Koper voor Amerikaanse zoutactiviteiten

K+S verliest noodgedwongen een stabiele bron van inkomsten.

De aanhoudend slechte omstandigheden op de potasmarkt noopten de Duitse meststoffen- en zoutproducent K+S (voluit Kali und Salz) eind vorig jaar zijn strategische plan Shaping 2030 te versnellen. Centraal in het bijgestuurde plan staat de vermindering van de nettoschuld van 3,12 miljard euro (eind 2019) met ruim 2 miljard euro tegen eind 2021.

De hoge schuld, 4,9 keer de bedrijfskasstroom of ebitda van 2019, is een gevolg van de bouw voor 3,1 miljard euro van Legacy, het eerste nieuwbouwpotasproject in de Canadese provincie Saskatchewan in meer dan veertig jaar. Het plan was de nettoschuldgraad tegen eind 2020 te doen zakken naar maximaal 2,8 keer de ebitda, door de opstart van Legacy en de relatief stabiele inkomsten uit de zoutafdeling. Maar de aanhoudend lage prijzen voor potas maakten dat onhaalbaar.

[Records uit een gegevensverzameling]

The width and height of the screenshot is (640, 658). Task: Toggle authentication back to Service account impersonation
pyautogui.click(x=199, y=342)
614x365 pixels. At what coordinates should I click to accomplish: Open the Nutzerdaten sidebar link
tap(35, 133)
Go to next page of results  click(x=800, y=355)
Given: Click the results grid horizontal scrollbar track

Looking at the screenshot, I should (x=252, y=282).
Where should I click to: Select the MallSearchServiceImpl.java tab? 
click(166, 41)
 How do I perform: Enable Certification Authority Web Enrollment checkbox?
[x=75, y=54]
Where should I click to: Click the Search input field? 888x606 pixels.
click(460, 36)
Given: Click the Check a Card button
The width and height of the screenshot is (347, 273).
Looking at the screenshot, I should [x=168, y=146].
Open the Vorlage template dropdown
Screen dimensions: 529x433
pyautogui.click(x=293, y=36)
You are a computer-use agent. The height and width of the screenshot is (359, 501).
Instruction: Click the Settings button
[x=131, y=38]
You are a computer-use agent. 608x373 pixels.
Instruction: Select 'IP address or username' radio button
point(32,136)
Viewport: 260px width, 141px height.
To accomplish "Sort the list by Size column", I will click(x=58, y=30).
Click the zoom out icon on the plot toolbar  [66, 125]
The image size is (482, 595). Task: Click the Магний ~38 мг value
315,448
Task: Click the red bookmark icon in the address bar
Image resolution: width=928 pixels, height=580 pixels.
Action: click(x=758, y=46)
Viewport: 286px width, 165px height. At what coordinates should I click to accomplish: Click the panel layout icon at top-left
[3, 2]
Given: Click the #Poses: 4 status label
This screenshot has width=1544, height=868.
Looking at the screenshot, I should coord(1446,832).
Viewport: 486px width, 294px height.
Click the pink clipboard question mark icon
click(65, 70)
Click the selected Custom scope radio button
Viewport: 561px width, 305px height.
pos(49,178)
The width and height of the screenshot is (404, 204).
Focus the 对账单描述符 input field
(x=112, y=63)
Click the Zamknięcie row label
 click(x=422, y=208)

■ OPGAVEN ■
**A)** Neem uit de records het deel over dat opent met de regel met "Where should I click to: Select" en sluit met de regel met "(x=112, y=63)", en verwissel daarin "Instruction" voor "Opdracht" zonder verder iets te veranderen.
**B)** Schrijf het volgende deel van de tekst over de verkoop van de Amerikaanse zoutactiviteiten van K+S, aansluitend op de laatste zin.

■ DE ANTWOORDEN ■
**A)**
Where should I click to: Select the MallSearchServiceImpl.java tab? 
click(166, 41)
 How do I perform: Enable Certification Authority Web Enrollment checkbox?
[x=75, y=54]
Where should I click to: Click the Search input field? 888x606 pixels.
click(460, 36)
Given: Click the Check a Card button
The width and height of the screenshot is (347, 273).
Looking at the screenshot, I should [x=168, y=146].
Open the Vorlage template dropdown
Screen dimensions: 529x433
pyautogui.click(x=293, y=36)
You are a computer-use agent. The height and width of the screenshot is (359, 501).
Opdracht: Click the Settings button
[x=131, y=38]
You are a computer-use agent. 608x373 pixels.
Opdracht: Select 'IP address or username' radio button
point(32,136)
Viewport: 260px width, 141px height.
To accomplish "Sort the list by Size column", I will click(x=58, y=30).
Click the zoom out icon on the plot toolbar  [66, 125]
The image size is (482, 595). Task: Click the Магний ~38 мг value
315,448
Task: Click the red bookmark icon in the address bar
Image resolution: width=928 pixels, height=580 pixels.
Action: click(x=758, y=46)
Viewport: 286px width, 165px height. At what coordinates should I click to accomplish: Click the panel layout icon at top-left
[3, 2]
Given: Click the #Poses: 4 status label
This screenshot has width=1544, height=868.
Looking at the screenshot, I should coord(1446,832).
Viewport: 486px width, 294px height.
Click the pink clipboard question mark icon
click(65, 70)
Click the selected Custom scope radio button
Viewport: 561px width, 305px height.
pos(49,178)
The width and height of the screenshot is (404, 204).
Focus the 对账单描述符 input field
(x=112, y=63)

**B)**
Bij de jaarrapportering in maart meldde K+S dat het zijn Amerikaanse zoutactiviteiten tegen eind 2020 zou verkopen, om de schuld af te bouwen. De afdeling bestaat in hoofdzaak uit drie bedrijven, die K+S in het verleden kocht. In 2006 nam K+S het Chileense SPL over, nu K+S Chili. In 2009 kocht het Morton Salt in de VS en Windsor Salt in Canada. In 2019 boekte de afdeling 1,53 miljard euro omzet. Dat is 37,6 procent van het groepstotaal van 4,07 miljard. De ebitda bedroeg 230 miljoen, goed voor 36 procent van het groepstotaal van 640,4 miljoen. Op 5 oktober meldde K+S een verkoopovereenkomst met Stone Canyon Industries Holding (SCIH). Het betaalt 3,2 miljard dollar (inclusief schulden), of 12,5 keer de ebitda van 2019. Dat is meer dan verwacht. De verkoop wordt wellicht tegen de zomer van 2021 afgerond. Er is wel nog de goedkeuring van de mededingingsautoriteit nodig, want SCIH heeft met dochterbedrijf Kissner Group een aanzienlijke zoutactiviteit in de VS. Door de hoger dan verwachte opbrengst zal K+S de verhoopte schuldafbouw tegen eind 2021 halen.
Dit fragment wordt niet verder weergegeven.